By analyzing existing cross correlation between Short Term Treasury Portfolio and Aggressive Growth Portfolio, you can compare the effects of market volatilities on Short-term Treasury and Aggressive Growth and check how they will diversify away market risk if combined in the same portfolio for a given time horizon. You can also utilize pair trading strategies of matching a long position in Short-term Treasury with a short position of Aggressive Growth. Check out your portfolio center. Please also check ongoing floating volatility patterns of Short-term Treasury and Aggressive Growth.

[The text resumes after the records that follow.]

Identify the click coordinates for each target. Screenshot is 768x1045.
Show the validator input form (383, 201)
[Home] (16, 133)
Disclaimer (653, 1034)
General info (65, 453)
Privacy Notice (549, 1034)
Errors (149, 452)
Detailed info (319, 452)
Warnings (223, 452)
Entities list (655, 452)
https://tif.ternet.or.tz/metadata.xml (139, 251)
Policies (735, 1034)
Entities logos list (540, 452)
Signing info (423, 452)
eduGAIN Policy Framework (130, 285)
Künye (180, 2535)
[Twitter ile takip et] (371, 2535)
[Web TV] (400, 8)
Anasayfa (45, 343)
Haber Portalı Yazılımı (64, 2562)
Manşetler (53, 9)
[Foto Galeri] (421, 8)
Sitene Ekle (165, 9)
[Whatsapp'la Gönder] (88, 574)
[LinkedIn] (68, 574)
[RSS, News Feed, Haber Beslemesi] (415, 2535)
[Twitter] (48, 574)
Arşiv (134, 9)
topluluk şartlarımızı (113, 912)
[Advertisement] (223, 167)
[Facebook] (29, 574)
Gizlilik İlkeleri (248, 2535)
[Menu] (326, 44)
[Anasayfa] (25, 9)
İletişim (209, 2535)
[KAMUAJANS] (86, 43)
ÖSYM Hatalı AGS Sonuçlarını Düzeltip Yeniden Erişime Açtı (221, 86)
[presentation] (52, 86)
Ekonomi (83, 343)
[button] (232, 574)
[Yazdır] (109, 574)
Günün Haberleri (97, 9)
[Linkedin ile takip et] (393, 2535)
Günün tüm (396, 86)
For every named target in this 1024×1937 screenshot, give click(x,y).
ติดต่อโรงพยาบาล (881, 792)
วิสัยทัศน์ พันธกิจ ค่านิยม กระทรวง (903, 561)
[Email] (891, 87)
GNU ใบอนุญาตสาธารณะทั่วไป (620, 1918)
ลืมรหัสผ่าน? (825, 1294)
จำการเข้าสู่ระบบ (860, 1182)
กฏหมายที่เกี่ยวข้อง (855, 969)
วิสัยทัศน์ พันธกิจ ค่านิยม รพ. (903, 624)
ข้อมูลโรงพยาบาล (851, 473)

Diversification Opportunities for Short-term Treasury and Aggressive Growth
0.14 | Correlation Coefficient |
Average diversification
The 3 months correlation between Short-term and AGGRESSIVE is 0.14. Overlapping area represents the amount of risk that can be diversified away by holding Short Term Treasury Portfolio and Aggressive Growth Portfolio in the same portfolio, assuming nothing else is changed. The correlation between historical prices or returns on Aggressive Growth and Short-term Treasury is a relative statistical measure of the degree to which these equity instruments tend to move together. The correlation coefficient measures the extent to which returns on Short Term Treasury Portfolio are associated (or correlated) with Aggressive Growth. Values of the correlation coefficient range from -1 to +1, where. The correlation of zero (0) is possible when the price movement of Aggressive Growth has no effect on the direction of Short-term Treasury i.e., Short-term Treasury and Aggressive Growth go up and down completely randomly.
Pair Corralation between Short-term Treasury and Aggressive Growth
Assuming the 90 days horizon Short-term Treasury is expected to generate 42.73 times less return on investment than Aggressive Growth. But when comparing it to its historical volatility, Short Term Treasury Portfolio is 19.86 times less risky than Aggressive Growth. It trades about 0.13 of its potential returns per unit of risk. Aggressive Growth Portfolio is currently generating about 0.27 of returns per unit of risk over similar time horizon. If you would invest 8,435 in Aggressive Growth Portfolio on September 4, 2024 and sell it today you would earn a total of 1,735 from holding Aggressive Growth Portfolio or generate 20.57% return on investment over 90 days.
Time Period | 3 Months [change] |
Direction | Moves Together |
Strength | Insignificant |
Accuracy | 98.44% |
Values | Daily Returns |
Short Term Treasury Portfolio vs. Aggressive Growth Portfolio
Performance |
Timeline |
Short Term Treasury |
Aggressive Growth |
Short-term Treasury and Aggressive Growth Volatility Contrast
Predicted Return Density |
Returns |
Pair Trading with Short-term Treasury and Aggressive Growth
The main advantage of trading using opposite Short-term Treasury and Aggressive Growth positions is that it hedges away some unsystematic risk. Because of two separate transactions, even if Short-term Treasury position performs unexpectedly, Aggressive Growth can make up some of the losses. Pair trading also minimizes risk from directional movements in the market. For example, if an entire industry or sector drops because of unexpected headlines, the short position in Aggressive Growth will offset losses from the drop in Aggressive Growth's long position.Short-term Treasury vs. Versatile Bond Portfolio | Short-term Treasury vs. Aggressive Growth Portfolio | Short-term Treasury vs. Permanent Portfolio Class | Short-term Treasury vs. Payden Limited Maturity |
Aggressive Growth vs. Artisan Small Cap | Aggressive Growth vs. Ab Small Cap | Aggressive Growth vs. Fisher Small Cap | Aggressive Growth vs. Small Pany Growth |
Check out your portfolio center.Note that this page's information should be used as a complementary analysis to find the right mix of equity instruments to add to your existing portfolios or create a brand new portfolio. You can also try the Pair Correlation module to compare performance and examine fundamental relationship between any two equity instruments.